Le Dehors fronce légèrement les sourcils. On dirait qu’il se gratte le cerveau. Puis, il nous regarde tour à tour avec un visage sans expression. On se demande ce qu’il pense. Drill lui ajoute une petite couche de menace sur le moral.

— J’te conseille de pas me boulimiser les testicules ! J’te l’dis !

— Laissez–moi appeler l’ascenseur, simplifie l’homme. Je vous ferai signe de venir quand il sera là.

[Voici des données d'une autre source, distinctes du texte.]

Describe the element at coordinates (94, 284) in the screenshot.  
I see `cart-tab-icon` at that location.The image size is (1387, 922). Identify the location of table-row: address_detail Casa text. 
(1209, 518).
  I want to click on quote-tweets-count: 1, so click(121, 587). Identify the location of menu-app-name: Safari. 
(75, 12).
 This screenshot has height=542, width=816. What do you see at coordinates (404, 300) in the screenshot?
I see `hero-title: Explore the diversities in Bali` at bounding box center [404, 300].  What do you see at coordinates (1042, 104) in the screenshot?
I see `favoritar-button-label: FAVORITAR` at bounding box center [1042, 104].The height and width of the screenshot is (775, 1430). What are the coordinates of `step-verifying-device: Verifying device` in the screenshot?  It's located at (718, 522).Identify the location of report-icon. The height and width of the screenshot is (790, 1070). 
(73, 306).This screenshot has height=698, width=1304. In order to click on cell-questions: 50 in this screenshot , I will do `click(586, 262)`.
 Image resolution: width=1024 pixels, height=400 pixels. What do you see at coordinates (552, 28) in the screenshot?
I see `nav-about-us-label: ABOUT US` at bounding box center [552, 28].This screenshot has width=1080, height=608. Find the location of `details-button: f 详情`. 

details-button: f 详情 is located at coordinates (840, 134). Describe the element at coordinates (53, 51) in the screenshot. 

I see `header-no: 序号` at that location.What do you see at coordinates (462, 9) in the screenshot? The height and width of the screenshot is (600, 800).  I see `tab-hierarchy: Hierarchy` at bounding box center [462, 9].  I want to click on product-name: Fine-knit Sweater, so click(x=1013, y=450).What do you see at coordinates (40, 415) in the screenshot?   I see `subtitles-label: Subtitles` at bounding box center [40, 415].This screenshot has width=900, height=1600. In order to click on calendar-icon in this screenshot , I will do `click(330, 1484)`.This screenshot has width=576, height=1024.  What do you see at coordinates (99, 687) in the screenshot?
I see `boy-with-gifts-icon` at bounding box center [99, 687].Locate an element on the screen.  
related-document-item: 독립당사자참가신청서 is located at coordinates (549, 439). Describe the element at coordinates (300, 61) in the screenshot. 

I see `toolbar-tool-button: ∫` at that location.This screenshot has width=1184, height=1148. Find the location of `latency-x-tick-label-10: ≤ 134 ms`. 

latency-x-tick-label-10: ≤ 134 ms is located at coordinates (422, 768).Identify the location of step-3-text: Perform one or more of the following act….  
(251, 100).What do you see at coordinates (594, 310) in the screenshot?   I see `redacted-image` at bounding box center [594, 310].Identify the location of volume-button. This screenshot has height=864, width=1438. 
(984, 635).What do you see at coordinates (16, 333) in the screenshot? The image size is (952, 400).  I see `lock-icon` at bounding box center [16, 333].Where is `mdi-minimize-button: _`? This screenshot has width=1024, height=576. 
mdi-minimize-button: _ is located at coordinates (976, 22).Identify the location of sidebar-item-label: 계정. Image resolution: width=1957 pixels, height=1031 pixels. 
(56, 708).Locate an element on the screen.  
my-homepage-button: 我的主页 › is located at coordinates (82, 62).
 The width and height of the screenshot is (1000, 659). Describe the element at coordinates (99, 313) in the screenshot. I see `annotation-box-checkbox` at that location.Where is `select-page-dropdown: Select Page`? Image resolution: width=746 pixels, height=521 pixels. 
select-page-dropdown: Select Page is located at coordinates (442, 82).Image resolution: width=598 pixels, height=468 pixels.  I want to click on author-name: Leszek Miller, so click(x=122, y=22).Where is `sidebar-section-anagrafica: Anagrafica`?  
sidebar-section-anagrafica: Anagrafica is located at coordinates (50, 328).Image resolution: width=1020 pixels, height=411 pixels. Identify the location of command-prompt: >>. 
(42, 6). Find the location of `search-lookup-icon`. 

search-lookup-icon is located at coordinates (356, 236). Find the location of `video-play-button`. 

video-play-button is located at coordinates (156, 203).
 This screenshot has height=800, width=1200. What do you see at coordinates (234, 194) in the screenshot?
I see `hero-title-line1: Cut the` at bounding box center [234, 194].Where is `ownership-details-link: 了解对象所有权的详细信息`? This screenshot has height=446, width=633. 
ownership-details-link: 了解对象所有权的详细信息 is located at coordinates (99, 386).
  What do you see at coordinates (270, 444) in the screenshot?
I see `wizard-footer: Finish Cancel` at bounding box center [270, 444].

Drill se dessine une tête du genre : « Si tu comptes me prendre pour un trépané, c’est raté ! » pour dire :

— C’est tout ce que tu as trouvé pour nous mixer le cerveau. T’as pas défoncé ton crâne pour réfléchir. On y va ensemble. Maintenant ! Allez ! bouge. Il n’y a plus personne dans la rue. On y va. Allez ! Allez !

On se catapulte du roulant et on se jette vers la porte d’entrée. Drill tient son prisonnier par un bras. Il n’y a que le trottoir à traverser, trois enjambées. C’est bon, on est dans l’immeuble. Drill pousse le Dehors jusqu’à l’ascenseur. Il lui prend l’index et appuie avec sur la plaque qui lit les bouts de doigts. La cabine arrive. Drill pousse vigoureusement l’homme à l’intérieur. Il le tasse au fond d’un coup d’épaule et remet le couteau sur son ventre. C’est un ascenseur ancien avec des boutons numérotés. Je reconnais le cinq. Alors, je suis plutôt content de moi quand j’appuie dessus. Je note que Drill est impressionné.

— T’es sûr que c’est le cinq ? il dit.

L’ascenseur monte. Je lui dis que je suis sûr. Fier de moi, il me fait un clin d’œil. Ça me sucre le cœur. J’aime qu’il soit fier de moi. Ça lui fait plaisir d’impressionner le Dehors.

— T’as vu salerie de Dehors ! On n’est pas aussi décerveautés que tu penses. On sait lire.

Il me sourit jusqu’aux oreilles en faisant un signe de tête vers l’homme pour me le désigner d’un coup de menton. En encadrant ses mots entre deux nouveaux clins d’œil, il exulte :

— Ah ah ah ! On lui a choqué l’esprit au maxi. Il en revient pas le fécal !

Pendant qu’il souligne sa plaisanterie avec un très large sourire, je lui rends un coup de paupière complice. Je suis sûr qu’il exagère un peu l’effet produit par nos connaissances, mais bon ! ce n’est pas grave, il a une bonne tête mon copain rouquin, avec ses trois dents cassées et ses sourires qui enchantent l’âme. Il est coiffé comme un ouragan trempé dans l’huile, avec sa touffe grasse ébouriffée et pleine de sueur, mais, de ce côté–là, je dois lui ressembler. Sûr !…

L’ascenseur s’arrête, on est au cinquième. La porte s’ouvre. On sort. Drill pousse le mec devant lui. Tout se passe très vite.

— C’est quelle porte ? il demande. Hein ! C’est quelle porte ? Visquerie ! Réponds !

Le Dehors gémit en nous la montrant de l’index. Drill le pousse. Le type touche le truc qui lit le doigt. Le battant s’ouvre. On se jette tous les trois chez lui. C’est la première fois que j’entre dans la baraque d’un Dehors. Et même, à dire vrai, c’est la première fois que j’entre dans un appartement.